昨日、羽田五時発の飛行機で参りまして、直ちに現場に設置されてありまする現場の対策本部に入っていきました。そこには中馬市長ほか関係のおも立った人が集まって、今日までの経過の御説明がございました。この経過がここに書いてあるのでありますが、それから現場はすぐ近くでございましたので行きました。行ってみて想像以上の被害の状況に、私はしばし絶句したのでございます。と申しますのは、
工事のための覆工板がまるでめちゃめちゃに散乱しておる。ただ幸いにも——幸いと申しますか、私が行ったときには
大阪の警察の機動隊、消防署、関係者の非常な必死の努力で遺骸あるいはまた負傷者の処置はできており、凄惨なそれだけはなくなっておりました。
ところで、現場に私が行こうとしたら、それはあぶない、まだ非常に危険であるからということで、中まではだれも入れさせてくれなかったので、そばからずっと見てきたのでありまするが、おそらくこういう
工事中の爆発としては、よその国でもほとんどないのじゃないかというほどの大きなもので、私は驚いたのでございます。
いろいろ事情を聞いてみますと、あの
工事については、関係者はそれぞれ指示されたことはかなり守っているようなんです。安全のために、二日前、それから前日と当日も
調査はしておるのですね。確認しておる。にもかかわらずああいう事故が起こったことについて、どうも私は解せない。そこで、これは慎重に原因を
調査してもらわなければなりませんが、確認をしたけれども、確認の方法に手落ちがなかったかどうかということですね。これの究明を客観的にやらなければならないのじゃないかということがまず第一点です。
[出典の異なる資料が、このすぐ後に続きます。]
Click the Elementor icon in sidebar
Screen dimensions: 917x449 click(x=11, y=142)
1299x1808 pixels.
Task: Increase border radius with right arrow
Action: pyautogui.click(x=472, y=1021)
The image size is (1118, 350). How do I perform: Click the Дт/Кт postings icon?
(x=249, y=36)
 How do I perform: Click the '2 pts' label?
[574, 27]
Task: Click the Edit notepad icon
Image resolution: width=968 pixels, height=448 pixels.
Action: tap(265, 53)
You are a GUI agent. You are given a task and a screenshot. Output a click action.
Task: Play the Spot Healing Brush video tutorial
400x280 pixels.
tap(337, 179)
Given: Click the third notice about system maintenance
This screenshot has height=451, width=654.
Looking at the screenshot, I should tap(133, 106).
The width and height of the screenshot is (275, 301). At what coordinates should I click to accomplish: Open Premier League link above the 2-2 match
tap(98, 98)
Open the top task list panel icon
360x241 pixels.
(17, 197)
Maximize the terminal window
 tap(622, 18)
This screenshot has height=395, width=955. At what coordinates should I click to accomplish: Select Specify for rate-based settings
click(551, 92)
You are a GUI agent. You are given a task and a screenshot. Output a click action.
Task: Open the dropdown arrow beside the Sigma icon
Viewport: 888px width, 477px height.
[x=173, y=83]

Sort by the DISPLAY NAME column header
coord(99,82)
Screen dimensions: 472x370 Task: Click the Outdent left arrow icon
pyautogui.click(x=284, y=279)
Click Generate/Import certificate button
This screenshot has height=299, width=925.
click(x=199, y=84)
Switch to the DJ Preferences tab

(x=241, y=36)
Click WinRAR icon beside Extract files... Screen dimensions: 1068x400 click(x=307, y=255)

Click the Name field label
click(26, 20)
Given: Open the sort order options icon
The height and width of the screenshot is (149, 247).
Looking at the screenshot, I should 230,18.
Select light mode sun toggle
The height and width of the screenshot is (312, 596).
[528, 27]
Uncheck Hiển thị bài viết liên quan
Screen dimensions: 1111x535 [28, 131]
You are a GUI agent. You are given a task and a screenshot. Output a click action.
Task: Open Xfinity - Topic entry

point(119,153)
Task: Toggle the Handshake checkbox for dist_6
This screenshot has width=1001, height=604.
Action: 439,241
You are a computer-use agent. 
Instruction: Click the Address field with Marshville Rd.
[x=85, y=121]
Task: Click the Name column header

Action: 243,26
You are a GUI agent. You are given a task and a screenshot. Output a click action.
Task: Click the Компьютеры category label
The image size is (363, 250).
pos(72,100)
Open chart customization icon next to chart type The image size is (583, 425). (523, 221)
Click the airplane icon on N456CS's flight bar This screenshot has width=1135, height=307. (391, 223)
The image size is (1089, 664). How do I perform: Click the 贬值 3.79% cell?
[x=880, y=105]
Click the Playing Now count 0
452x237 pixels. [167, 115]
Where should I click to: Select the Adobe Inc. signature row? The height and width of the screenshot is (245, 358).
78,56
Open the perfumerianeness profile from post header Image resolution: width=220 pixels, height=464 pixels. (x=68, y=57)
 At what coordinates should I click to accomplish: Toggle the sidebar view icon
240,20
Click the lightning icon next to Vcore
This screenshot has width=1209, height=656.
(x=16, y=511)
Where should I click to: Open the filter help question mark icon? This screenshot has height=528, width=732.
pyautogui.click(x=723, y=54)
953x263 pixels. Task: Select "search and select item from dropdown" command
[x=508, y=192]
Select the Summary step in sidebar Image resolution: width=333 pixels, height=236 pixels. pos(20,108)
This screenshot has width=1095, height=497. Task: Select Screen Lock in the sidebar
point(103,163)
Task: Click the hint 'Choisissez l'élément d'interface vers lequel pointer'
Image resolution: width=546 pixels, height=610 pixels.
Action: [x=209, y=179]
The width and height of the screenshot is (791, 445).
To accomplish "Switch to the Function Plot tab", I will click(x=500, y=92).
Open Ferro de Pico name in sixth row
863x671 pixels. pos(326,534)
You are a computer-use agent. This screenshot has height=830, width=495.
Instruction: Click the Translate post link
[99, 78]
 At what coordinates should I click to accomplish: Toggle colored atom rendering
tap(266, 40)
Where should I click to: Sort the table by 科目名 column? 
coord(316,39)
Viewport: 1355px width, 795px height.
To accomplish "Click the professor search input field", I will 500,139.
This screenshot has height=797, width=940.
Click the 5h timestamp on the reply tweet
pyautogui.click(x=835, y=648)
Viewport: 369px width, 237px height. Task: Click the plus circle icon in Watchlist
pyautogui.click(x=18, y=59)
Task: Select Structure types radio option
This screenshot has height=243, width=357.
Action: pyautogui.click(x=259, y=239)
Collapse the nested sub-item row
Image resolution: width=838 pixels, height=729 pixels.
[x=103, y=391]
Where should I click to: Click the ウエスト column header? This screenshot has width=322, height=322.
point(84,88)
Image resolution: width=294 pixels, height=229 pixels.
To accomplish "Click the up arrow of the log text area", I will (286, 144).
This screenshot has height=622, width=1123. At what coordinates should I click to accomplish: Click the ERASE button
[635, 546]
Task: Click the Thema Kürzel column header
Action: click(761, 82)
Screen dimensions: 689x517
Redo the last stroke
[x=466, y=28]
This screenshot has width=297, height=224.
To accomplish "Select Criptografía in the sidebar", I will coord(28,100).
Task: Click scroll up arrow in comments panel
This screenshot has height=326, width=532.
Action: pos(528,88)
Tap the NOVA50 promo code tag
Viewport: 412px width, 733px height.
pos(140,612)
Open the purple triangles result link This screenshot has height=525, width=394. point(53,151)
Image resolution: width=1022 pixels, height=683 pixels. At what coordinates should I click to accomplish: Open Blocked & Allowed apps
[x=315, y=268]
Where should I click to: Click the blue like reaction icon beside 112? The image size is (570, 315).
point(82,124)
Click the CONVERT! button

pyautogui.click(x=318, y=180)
確認の方法は、ただにおいでやるよりほかはないということを言っているけれども、この科学
技術の進んだ今日、科学的にガス漏れがはっきり探知できないというところに疑問を持ちまして、このガス漏れの探知機の
開発を精力的にやらなければいけないということが
一つでございます。
それから、建設現場の担当者は、こっちから指示したところの工法はよく守っているようでございます。したがって、動揺とかつり下げの工法に誤りがあって、そこから出たとは思えない状況でございます。しかし、これは厳重に検討してもらわなければならぬ。爆発後そういうものがくずれたとか、何かによってああいうふうになったというような結論はまだ出てないようなんです。ただし、私は、自分の所見として本日の閣議にも報告し、参議院の本
会議の
質問にも答えたのでありまするが、ああいうふうに非常に大都会の密集したところでございまするから、非常に埋設物が複雑に入り組んでおります。そういうところでオープンカット
方式の工法を——これは禁止するわけにいかない、いまのあれでは。みな発注者の意思によってきめられておる。私は、あれを許可するときに、これは
法律上の改正が必要かどうかまだわかりませんけれども、ああいう密集地帯の非常に複雑な埋設物のあるところでは、工法を
条件つきにきめて、シールド工法をとるならとるという
条件のもとに許可するということも検討すべきじゃないかということを、これは運輸
大臣にも、それから通産
大臣にも私は意見を出しております。ただ、シールド工法をとるに適当でない地盤もあるようでございますから、そういう場合には、むしろ私はガス管を移設してしまって、移設してから
工事をやるという、命令でやれるなら、そういうふうな方法をとるべきではなかろうか。いずれにいたしましても、いままでやって指示したことで間違いないということを
技術者の諸君が言っているようでありますけれども、それだけでは満足せずに、私は工法全体を再検討すべきだということを、きょうの閣議で提案している次第でございます。
それから私が現場で聞き、また、いろいろその後の
調査で確認したことでございまするが、
工事関係者の死傷者は非常に少ないということです。わずか三、四名のようですね。ところが大部分は
工事に関係のない人、しかもその地域の人よりも、むしろよそから来た通行人が非常に多かったということでございます。なぜそうなったかということをいろいろ聞いてみますと、最初修理に来た、安全装置を手入れするために来たガス会社の職員が乗ってきた車がその現場にあって、それが燃え出した。ちょうど夕方どきで、サラリーマンやいろいろ通行人がバスとか何かで来たところが、道路のまん中で燃えているから、それに興味をそそられてずっとみな出てきたらしいですね。警察は交通規制はしたんですけれども、制止したけれどもみんなぞろぞろと来て、制止が物理的に行き届かなかった、力の関係で。もうだあっと来るものだから。そうしているうちに爆発、それでああいう被害が大きくなったということでございます。機動隊が来て現場の処置等一生懸命やったようでありまするけれども、どうも一般の市民の方々が、ガス漏れによって起こる爆発の危険性を認識しない。写真をとるとか、子供なんかは——子供さんが死んだのがだいぶあったようですけれども、それなんかはやはり興味本位で、燃えておるのでみな集まるから、ますます人が集まってきたというところに爆発の連鎖反応が起こった、こういうことでございますから、私は今後の対策として、ガス漏洩のあるところの地区については、今後警察がまず何よりも避難命令を早く出して、それから消火なり何かということ、ガスの手当てをするというほうがむしろ適切じゃなかったか。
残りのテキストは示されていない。